After finding the line with "Image resolution: width=1626" in the entries below, retype exactly each line from there through the line with "Click the print file icon", including that final line.

--- Source material ---
╔══

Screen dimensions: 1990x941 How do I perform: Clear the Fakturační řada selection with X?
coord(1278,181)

╚══
╔══

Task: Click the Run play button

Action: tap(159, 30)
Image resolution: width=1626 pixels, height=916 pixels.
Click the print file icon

╚══

--- Task output ---
Image resolution: width=1626 pixels, height=916 pixels.
Click the print file icon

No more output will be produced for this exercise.